DNA contains the biological instructions that drive the existence of every living organism, shaping the world as we know it. With the help of advanced technologies, these complex molecules can also reveal the secrets of people and creatures that came long before us. Scientists have studied DNA preserved within an array of centuries-old relics, from human remains, to fossilized rodents’ nests, to the pages of medieval manuscripts. Here are eight objects that have undergone DNA testing and yielded fascinating revelations about the history of life on Earth.
1. Old Chewing Gum
Thousands of years ago, ancient peoples in Scandinavia chomped down on birch pitch, a gooey substance that is produced by heating the bark of birch trees. This gum was used as an adhesive for crafting and repairing tools and, possibly, as a treatment for dental maladies, since birch has antiseptic properties. Scientists were recently able to sequence a complete human genome from a piece of birch pitch that was chewed up and spat out in southern Denmark around 5700 years ago.
The chewer was female, with dark skin, dark hair, and blue eyes. Like Ötzi, she may have had trouble digesting dairy.
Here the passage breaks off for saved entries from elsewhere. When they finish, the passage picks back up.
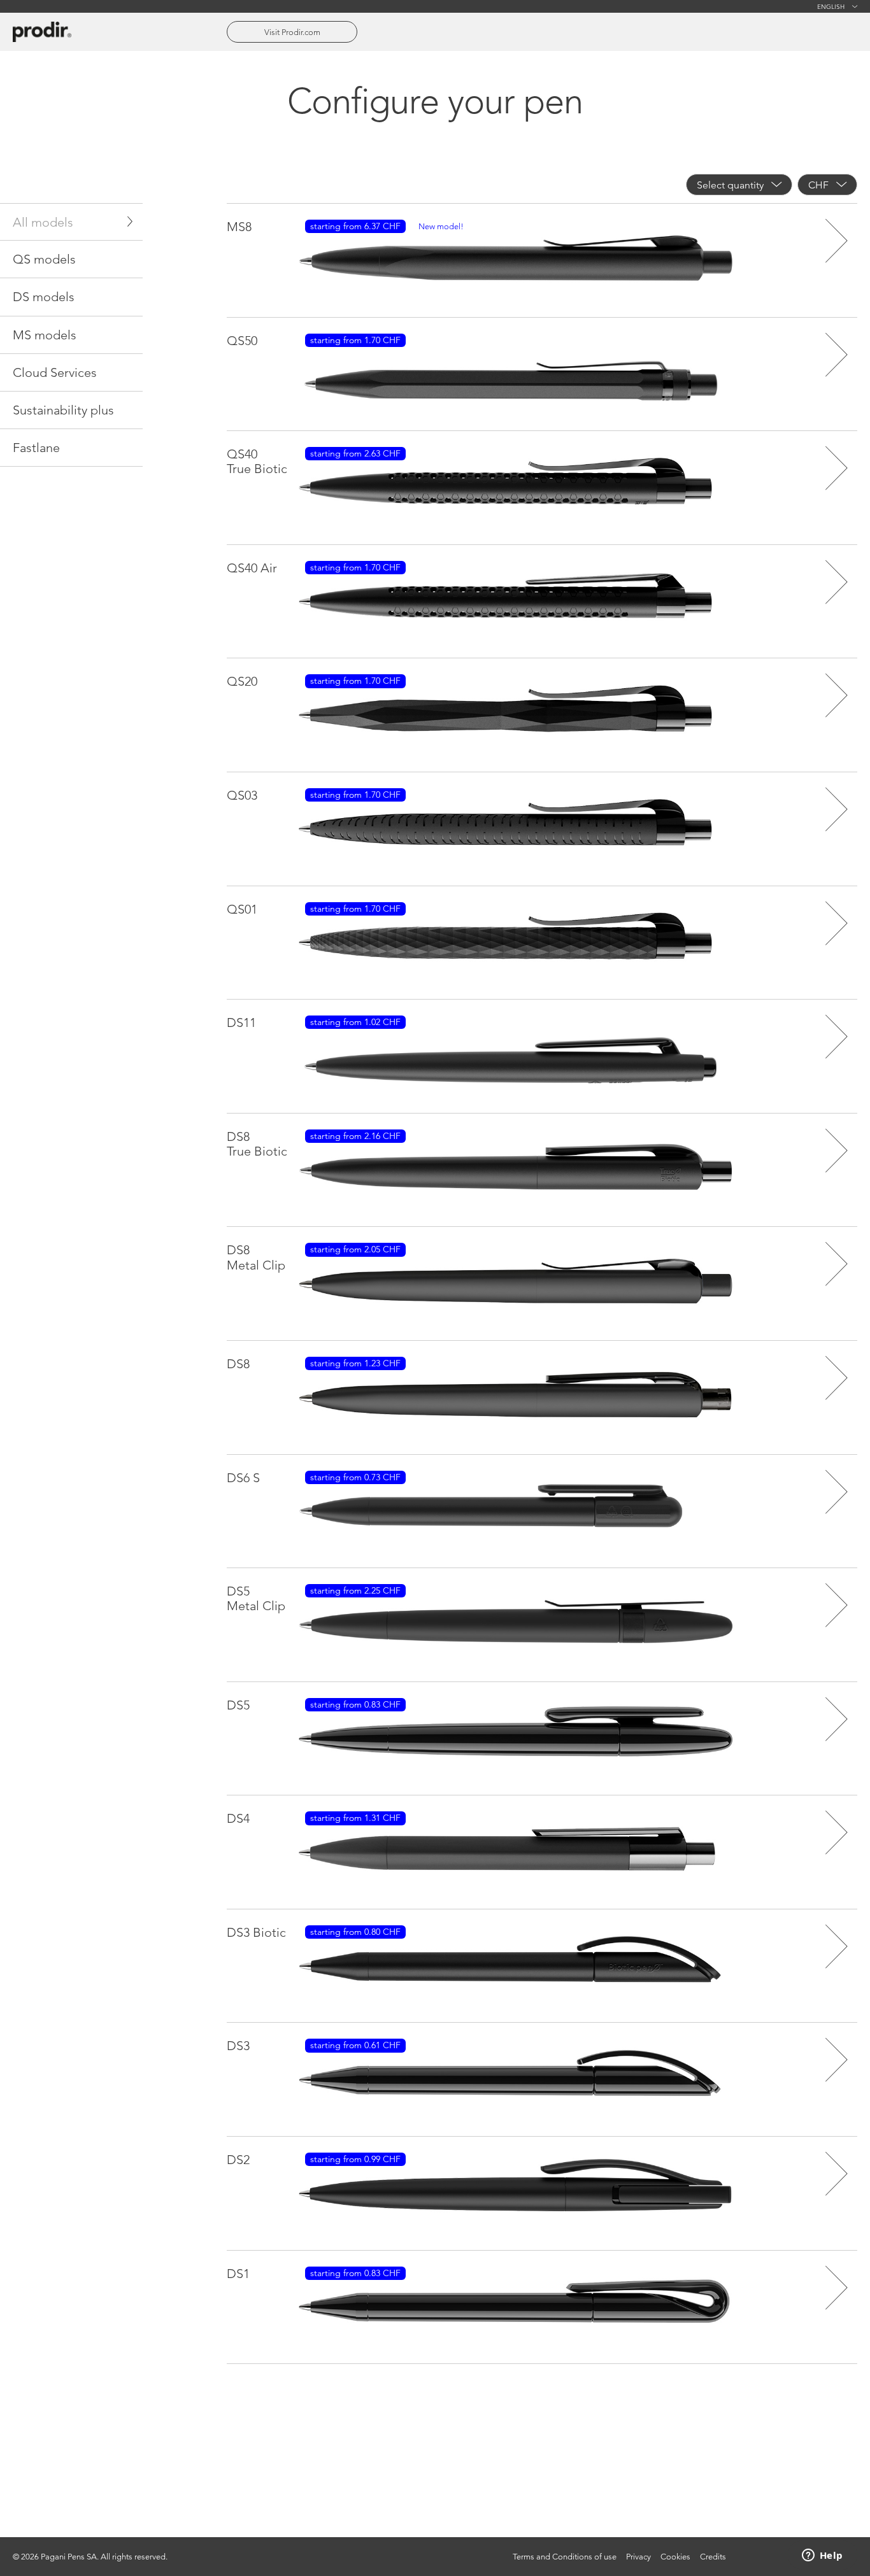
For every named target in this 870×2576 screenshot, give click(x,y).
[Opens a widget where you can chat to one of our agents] (822, 2556)
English (831, 6)
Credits (713, 2556)
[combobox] (739, 184)
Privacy (638, 2556)
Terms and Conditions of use (565, 2556)
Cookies (675, 2556)
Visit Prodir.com (292, 32)
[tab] (71, 222)
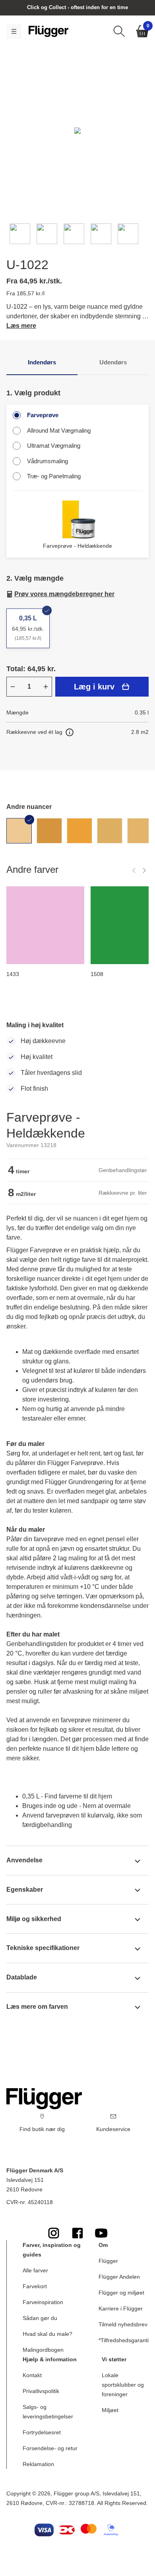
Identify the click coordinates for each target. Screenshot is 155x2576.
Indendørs (42, 362)
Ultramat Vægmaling (53, 445)
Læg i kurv (94, 686)
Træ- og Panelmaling (54, 476)
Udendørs (113, 362)
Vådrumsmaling (47, 461)
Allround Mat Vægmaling (59, 430)
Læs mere (21, 325)
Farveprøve (42, 415)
Also trapped within the gum was genetic material from one of her recent meals—duck and hazelnuts—along with DNA from the bacteria and viruses she harbored in her mouth. The study showed just how valuable birch pitch can be to researchers, particularly when it comes to ancient eras from which few human bones survive; by extracting DNA from just one little lump of discarded gum, scientists were able to glean a wealth of information about the appearance, diet, and health of a female hunter-gatherer.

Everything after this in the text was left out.